Un hommage sous haute surveillance policière
Prévu à partir de 15 h depuis la place Jean Jaurès (7ᵉ arrondissement), le cortège devrait rallier les rues avoisinantes jusqu’au lieu où Quentin Deranque a été mortellement agressé début février. La préfecture a déployé un dispositif de sécurité jugé exceptionnel, avec le concours de plusieurs compagnies de CRS, de gendarmes mobiles et de renforts policiers venus d’autres départements, pour encadrer la manifestation et limiter les risques d’affrontements entre groupes antagonistes.
Au vu des événements récents, les autorités craignent toujours des heurts entre militants d’extrême droite et d’ultra-gauche. Le ministre de l’Intérieur a lui-même évoqué la perspective d’une participation comprise entre 2 000 et 3 000 personnes, tout en appelant au calme et au respect du caractère pacifique de la marche.

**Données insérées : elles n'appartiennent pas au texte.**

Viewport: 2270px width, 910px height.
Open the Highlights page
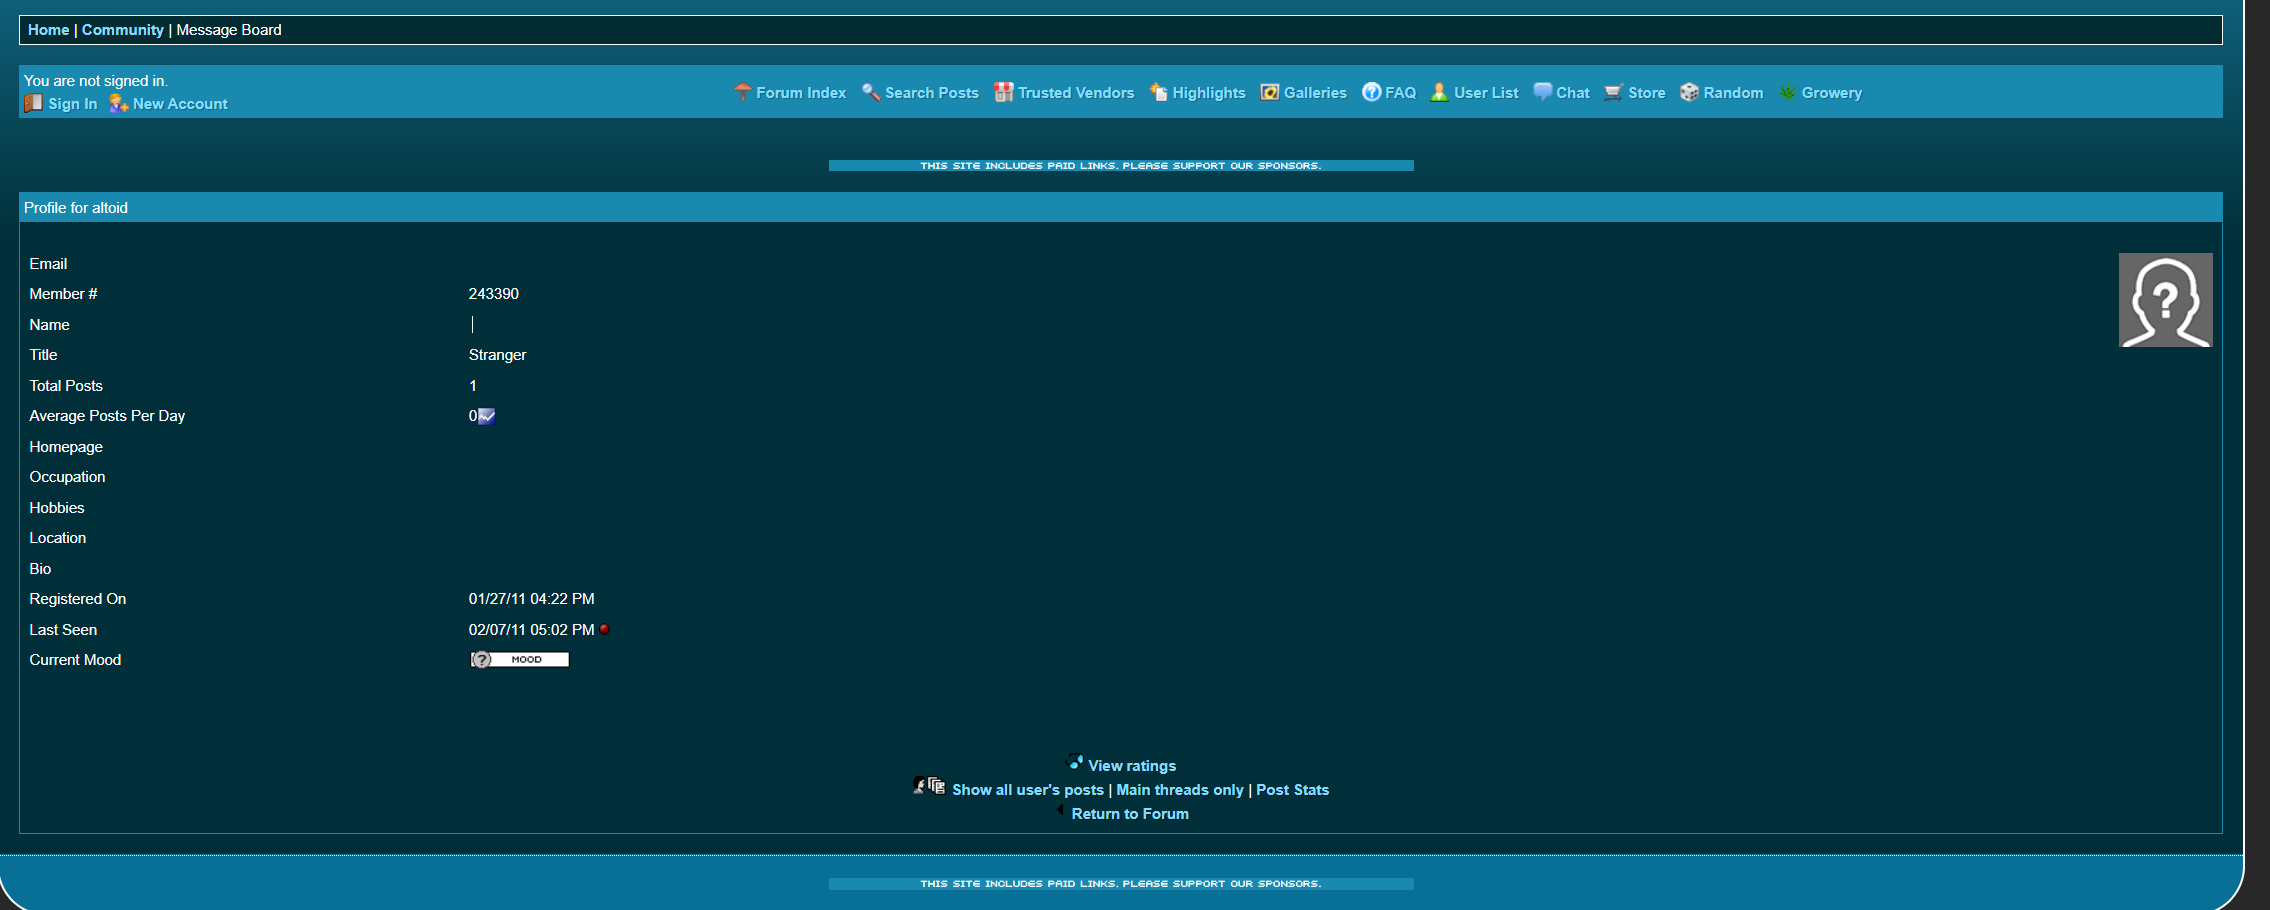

Polémiques politiques et appels au calme
L’organisation du rassemblement a suscité de vives réactions. Le maire écologiste de Lyon, Grégory Doucet, avait demandé l’interdiction du défilé, soulignant le « risque réel de débordements violents ». Plusieurs voix politiques de différentes familles, ont appelé au retrait de tout signe d’affiliation partisane durant la mobilisation.
La famille de Quentin Deranque, par l’intermédiaire de l’organisatrice du rassemblement, a pour sa part exprimé qu’elle ne participerait pas au cortège, estimant que « toute action violente ou perturbation saliraient la mémoire » du jeune homme.
À l’échelle nationale, le président de la République a lancé un appel au calme afin d’éviter l’embrasement politique autour de cette affaire tragique.